◆ Task goal
Reproduce the passage on fear and childbirth word for word, starting at the words "No peer-reviewed study" and ending after the words "Dreher’s findings here.)".

◆ Source passage

========================================================================

Fear makes labor last longer, according to a Norwegian study published in 2012.  A team led by Samantha Salvesen Adams at Altershus University Hospital constructed a fear-of-childbirth scale based on a 33-item questionnaire given to 2,206 women who were eight months pregnant. (The researchers eliminated those carrying twins, breech presentation, and elective Caesareans.)  Women in the upper half of the fear scale had an average labor 47 minutes longer than those in the lower half.  “Stressed women have higher stress hormones during pregnancy, and high stress hormones may weaken the power of the uterus to contract,” according to Adams. 

No peer-reviewed study has looked at whether cannabis use during pregnancy would reduce stress-hormone levels and lead to speedier delivery. The conventional wisdom of the medical establishment —enforced by Child Protective Services— is that cannabis use by pregnant women will endanger their offspring. This conventional wisdom is based on some of the phoniest studies ever funded by the National Institute of Drug Abuse, and has been thoroughly refuted by Melanie Dreher,  Dean of Nursing at Rush University Medical Center in Chicago. (See O’Shaughnessy’s summary of Dreher’s findings here.) 

We came across the Norwegian study about the impact of fear in researching a question posed by attorney Jennifer Ani to analytic chemist Don Land of Steep Hill/Halent Lab. Ani wrote:

“I have a client who used cannabis pursuant to her recommendation until she learned she was pregnant, 12 weeks into the pregnancy.  DCFS is threatening removal because cannabis was found in the child’s meconium, although they’ve not produced that test despite my request.

“Do you think that you could give me a declaration on meconium [the baby’s first poop, containing material ingested before birth], specifically, the fact that, if a woman used cannabis until the 12th week of her pregnancy and then quit, that it would logically be present in the child’s meconium at birth? Also, do you have any thoughts on what was actually transferred to the fetus, as far as the content of the cannabis or the breakdown of it?

========================================================================

◆ Given data
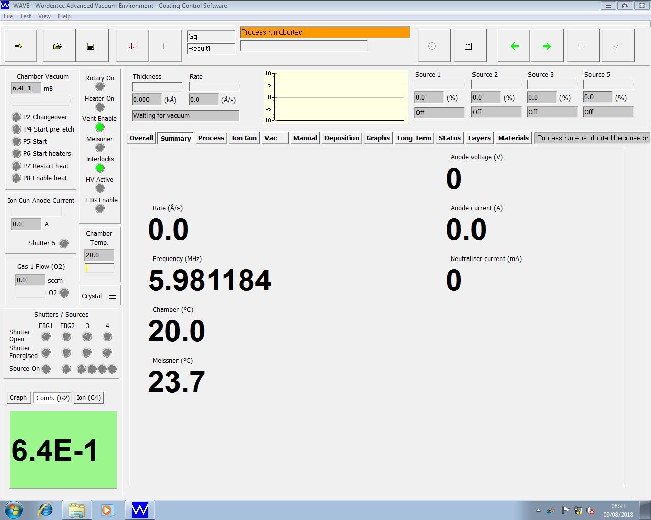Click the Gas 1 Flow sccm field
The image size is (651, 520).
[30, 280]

========================================================================

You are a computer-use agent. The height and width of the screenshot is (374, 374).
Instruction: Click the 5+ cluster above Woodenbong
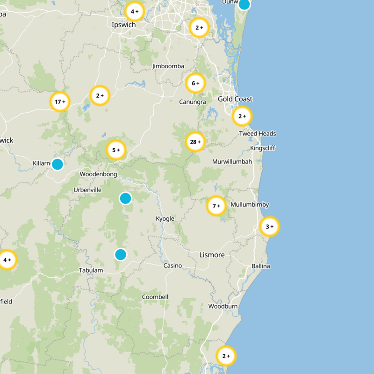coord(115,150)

========================================================================

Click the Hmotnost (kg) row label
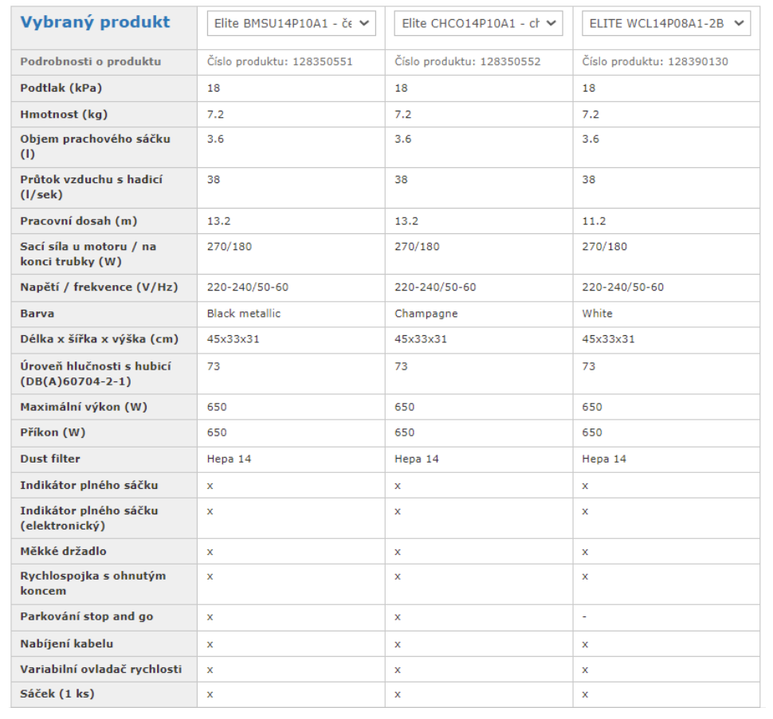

========================================================================

◆ Exercise result
No peer-reviewed study has looked at whether cannabis use during pregnancy would reduce stress-hormone levels and lead to speedier delivery. The conventional wisdom of the medical establishment —enforced by Child Protective Services— is that cannabis use by pregnant women will endanger their offspring. This conventional wisdom is based on some of the phoniest studies ever funded by the National Institute of Drug Abuse, and has been thoroughly refuted by Melanie Dreher,  Dean of Nursing at Rush University Medical Center in Chicago. (See O’Shaughnessy’s summary of Dreher’s findings here.)